Obecnie chory pozostaje pod opieką Poradni Zespołów Nadciśnieniowych AMG — powtarzane kontrole ciśnienia tętniczego wykazują, że normalizacja ciśnienia jest trwała.
Omówienie
W przedstawionym przypadku związek przyczynowy między doznanym urazem a rozwojem nadciśnienia tętniczego nie ulegał wątpliwości. Ponieważ jednak chirurgiczne leczenie uszkodzenia nerki nie zawsze normalizuje ciśnienie tętnicze (3, 8) wskazania do zabiegu operacyjnego należy rozważać szczególnie starannie. Podjęta próba leczenia zachowawczego nadciśnienia tętniczego nie dała pozytywnych wyników.

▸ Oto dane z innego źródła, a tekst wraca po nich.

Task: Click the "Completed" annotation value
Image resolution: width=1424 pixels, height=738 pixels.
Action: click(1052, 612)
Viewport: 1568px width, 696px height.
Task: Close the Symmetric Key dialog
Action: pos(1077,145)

Chorego ponownie hospitalizowano wykonując szereg badań dla oceny dynamiki nadciśnienia m.in. cewnikowanie obu żył nerkowych z ozna-czaniem aktywności reninowej osocza. Wynik tego badania pozwolił na ostateczne ustalenie wskazań do nefrektomii. Wykonany zabieg operacyjny dał trwałą normalizację ciśnienia tętniczego. Zaskakującym dla nas było to, że w usuniętej nerce badaniem hist.-pat. stwierdzono cechy pierwotnej dysplazji. Dopiero po zapoznaniu się z piśmiennictwem stwierdziliśmy, że zdaniem niektórych autorów (2, 4, 6) nerka z zaburzeniem rozwojowym jest, wbrew pozorom, bardziej wrażliwa na uraz.
Wnioski
W przypadkach nadciśnienia tętniczego występującego po urazie nerki należy myśleć o możliwej pierwotnej nieprawidłowości, która zwięk-sza wrażliwość na uraz.